[Stored data]
◇ ◇ ◇

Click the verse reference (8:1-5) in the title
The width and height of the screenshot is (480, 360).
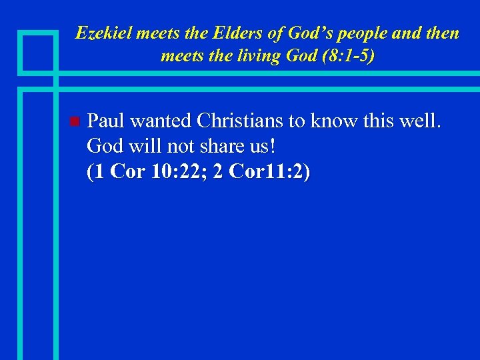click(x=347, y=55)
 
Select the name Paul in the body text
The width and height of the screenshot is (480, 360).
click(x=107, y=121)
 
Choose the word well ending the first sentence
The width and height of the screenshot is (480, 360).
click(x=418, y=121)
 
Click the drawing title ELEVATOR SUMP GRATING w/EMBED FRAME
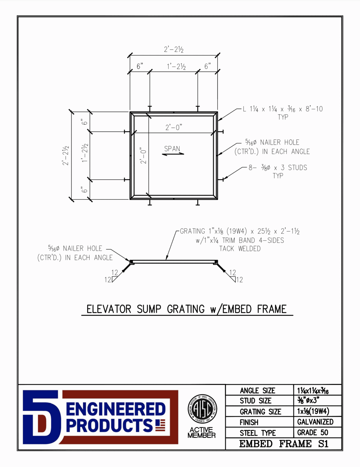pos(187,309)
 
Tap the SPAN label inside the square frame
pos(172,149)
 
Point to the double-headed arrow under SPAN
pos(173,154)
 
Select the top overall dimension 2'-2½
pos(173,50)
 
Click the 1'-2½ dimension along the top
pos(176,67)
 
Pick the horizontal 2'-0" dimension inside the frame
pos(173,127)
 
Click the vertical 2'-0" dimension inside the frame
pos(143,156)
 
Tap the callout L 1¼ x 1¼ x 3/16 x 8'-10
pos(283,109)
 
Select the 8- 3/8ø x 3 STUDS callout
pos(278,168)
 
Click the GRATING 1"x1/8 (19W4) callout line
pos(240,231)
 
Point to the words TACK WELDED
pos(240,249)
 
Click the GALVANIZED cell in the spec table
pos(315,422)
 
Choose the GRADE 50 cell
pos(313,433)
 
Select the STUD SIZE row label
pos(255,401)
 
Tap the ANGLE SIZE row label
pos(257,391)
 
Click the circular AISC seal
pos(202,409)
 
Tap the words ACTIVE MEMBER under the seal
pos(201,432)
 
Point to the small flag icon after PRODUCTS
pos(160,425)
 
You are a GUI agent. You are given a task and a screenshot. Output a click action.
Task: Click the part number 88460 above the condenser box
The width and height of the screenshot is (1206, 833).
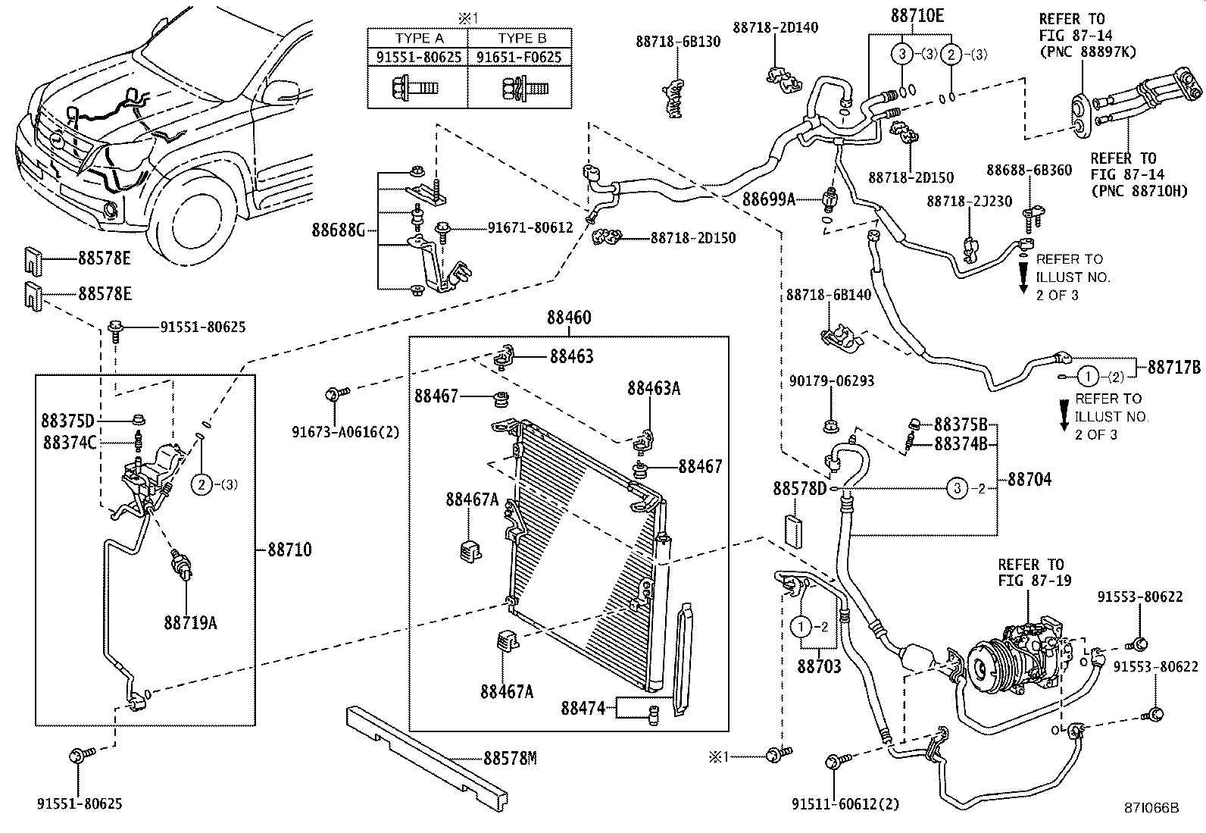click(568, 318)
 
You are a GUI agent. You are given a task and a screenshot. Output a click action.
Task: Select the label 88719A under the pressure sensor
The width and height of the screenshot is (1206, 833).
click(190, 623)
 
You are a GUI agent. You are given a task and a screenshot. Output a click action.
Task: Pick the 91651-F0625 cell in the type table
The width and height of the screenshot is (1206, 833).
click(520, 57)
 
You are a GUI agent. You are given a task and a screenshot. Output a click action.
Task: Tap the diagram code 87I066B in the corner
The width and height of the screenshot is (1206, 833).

◇ ◇ ◇

• **DO THIS**:
Rewrite every line of the items above as a Markdown table with the columns Row and Line, numbering each line and skipping blank lines. Leave the pictures out of the answer.

• **OUTPUT OF THE TASK**:
| Row | Line |
|---|---|
| 1 | Click the verse reference (8:1-5) in the title |
| 2 | The width and height of the screenshot is (480, 360). |
| 3 | click(x=347, y=55) |
| 4 | Select the name Paul in the body text |
| 5 | The width and height of the screenshot is (480, 360). |
| 6 | click(x=107, y=121) |
| 7 | Choose the word well ending the first sentence |
| 8 | The width and height of the screenshot is (480, 360). |
| 9 | click(x=418, y=121) |
| 10 | Click the drawing title ELEVATOR SUMP GRATING w/EMBED FRAME |
| 11 | pos(187,309) |
| 12 | Tap the SPAN label inside the square frame |
| 13 | pos(172,149) |
| 14 | Point to the double-headed arrow under SPAN |
| 15 | pos(173,154) |
| 16 | Select the top overall dimension 2'-2½ |
| 17 | pos(173,50) |
| 18 | Click the 1'-2½ dimension along the top |
| 19 | pos(176,67) |
| 20 | Pick the horizontal 2'-0" dimension inside the frame |
| 21 | pos(173,127) |
| 22 | Click the vertical 2'-0" dimension inside the frame |
| 23 | pos(143,156) |
| 24 | Tap the callout L 1¼ x 1¼ x 3/16 x 8'-10 |
| 25 | pos(283,109) |
| 26 | Select the 8- 3/8ø x 3 STUDS callout |
| 27 | pos(278,168) |
| 28 | Click the GRATING 1"x1/8 (19W4) callout line |
| 29 | pos(240,231) |
| 30 | Point to the words TACK WELDED |
| 31 | pos(240,249) |
| 32 | Click the GALVANIZED cell in the spec table |
| 33 | pos(315,422) |
| 34 | Choose the GRADE 50 cell |
| 35 | pos(313,433) |
| 36 | Select the STUD SIZE row label |
| 37 | pos(255,401) |
| 38 | Tap the ANGLE SIZE row label |
| 39 | pos(257,391) |
| 40 | Click the circular AISC seal |
| 41 | pos(202,409) |
| 42 | Tap the words ACTIVE MEMBER under the seal |
| 43 | pos(201,432) |
| 44 | Point to the small flag icon after PRODUCTS |
| 45 | pos(160,425) |
| 46 | You are a GUI agent. You are given a task and a screenshot. Output a click action. |
| 47 | Task: Click the part number 88460 above the condenser box |
| 48 | The width and height of the screenshot is (1206, 833). |
| 49 | click(568, 318) |
| 50 | You are a GUI agent. You are given a task and a screenshot. Output a click action. |
| 51 | Task: Select the label 88719A under the pressure sensor |
| 52 | The width and height of the screenshot is (1206, 833). |
| 53 | click(190, 623) |
| 54 | You are a GUI agent. You are given a task and a screenshot. Output a click action. |
| 55 | Task: Pick the 91651-F0625 cell in the type table |
| 56 | The width and height of the screenshot is (1206, 833). |
| 57 | click(520, 57) |
| 58 | You are a GUI agent. You are given a task and a screenshot. Output a click action. |
| 59 | Task: Tap the diagram code 87I066B in the corner |
| 60 | The width and height of the screenshot is (1206, 833). |